My friend described this pandemic like sitting in the bleachers while “natural selection” performed live, before our very eyes. He has a PhD in forensic environmental something and has taught at FSU now since 1979 in his spare time. Plus, he really doesn’t have a sense of humor at all. So, I guess he might actually mean what he said. Hmmm.
I talked to one of my oldest childhood friends for almost a couple hours this week. We sometimes go long periods of time — like a couple years or so — without communicating but that doesn’t matter. We always pick up within 5 seconds after one of us answers the next phone call. We went to boarding school together. I’ve driven to all his funerals. I’m probably the only one. I’ve mediated — or tried to mediate one of those horrid family disputes over money between all his siblings — and failed, but I tried. I always will.
In college — he is a Gator — his hair was down to below his waist. He once shot a hole in the ceiling of his bedroom showing me one of his new dozens of guns. I don’t care for guns, no use for them. But that’s OK.
He retired military — a colonel. Boy, they really must not have looked too deeply into his younger years. He doesn’t like Trump but supports him. He knows how I feel. It doesn’t matter though. We still talk. We still argue.
He calls the pandemic something “Malthusian.” I always did think he read too much. Still do. He talks about “collateral damage” in that mater-of-fact tone. And when he does, I just look at him. He knows that.
So, I am at 355 words right now and still don’t know what point I am trying to make. Damn. This is not going to be easy. Make that 383.
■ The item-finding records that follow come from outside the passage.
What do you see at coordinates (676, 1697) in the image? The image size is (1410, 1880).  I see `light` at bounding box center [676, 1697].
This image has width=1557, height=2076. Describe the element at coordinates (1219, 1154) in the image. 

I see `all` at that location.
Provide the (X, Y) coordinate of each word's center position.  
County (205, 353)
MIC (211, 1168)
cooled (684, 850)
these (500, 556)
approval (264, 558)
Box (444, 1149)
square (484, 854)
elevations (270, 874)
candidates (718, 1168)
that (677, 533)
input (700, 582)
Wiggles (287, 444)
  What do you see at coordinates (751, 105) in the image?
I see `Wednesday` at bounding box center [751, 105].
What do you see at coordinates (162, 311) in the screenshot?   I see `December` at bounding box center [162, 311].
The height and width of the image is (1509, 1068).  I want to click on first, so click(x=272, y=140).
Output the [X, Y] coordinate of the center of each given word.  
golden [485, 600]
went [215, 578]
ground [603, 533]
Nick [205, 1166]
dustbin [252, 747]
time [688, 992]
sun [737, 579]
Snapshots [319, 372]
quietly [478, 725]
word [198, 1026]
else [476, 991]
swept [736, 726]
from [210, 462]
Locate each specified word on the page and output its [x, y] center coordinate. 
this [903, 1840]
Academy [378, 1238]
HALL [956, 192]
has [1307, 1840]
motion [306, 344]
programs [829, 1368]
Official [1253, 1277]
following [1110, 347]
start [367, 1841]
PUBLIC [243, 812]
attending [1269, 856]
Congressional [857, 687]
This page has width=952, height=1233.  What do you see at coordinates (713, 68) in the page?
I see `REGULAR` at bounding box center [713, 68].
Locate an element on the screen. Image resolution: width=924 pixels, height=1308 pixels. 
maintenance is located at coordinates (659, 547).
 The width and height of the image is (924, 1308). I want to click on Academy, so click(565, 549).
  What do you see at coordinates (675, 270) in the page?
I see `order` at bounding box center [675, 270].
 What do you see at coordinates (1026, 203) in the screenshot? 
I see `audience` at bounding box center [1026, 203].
My eccentric — age unknown but older than 75 — friend Virginia who lives in Vermont sometimes and other times at Dog Island, Boston, and Nova Scotia, and who plays the accordion, lives in a shack powered by solar hooked up to a dozen car batteries, and who swears we are toast, assures me that “bacteria shall inherit the earth and it’s almost time.” Then she trashes me and throws me under the truck for not being more “environmental” in my role as chief muckety-muck of the Dog Island Conservation District. I just look at her. She sees that and keeps talking anyway.
But we both know it’s OK. That’s what the sign hanging says in front of our office: “Its going to be OK.” The ride just may get a bit bumpy, nicht wahr?
So, I think I figured out how to do this….. I am going to use pictures instead of words!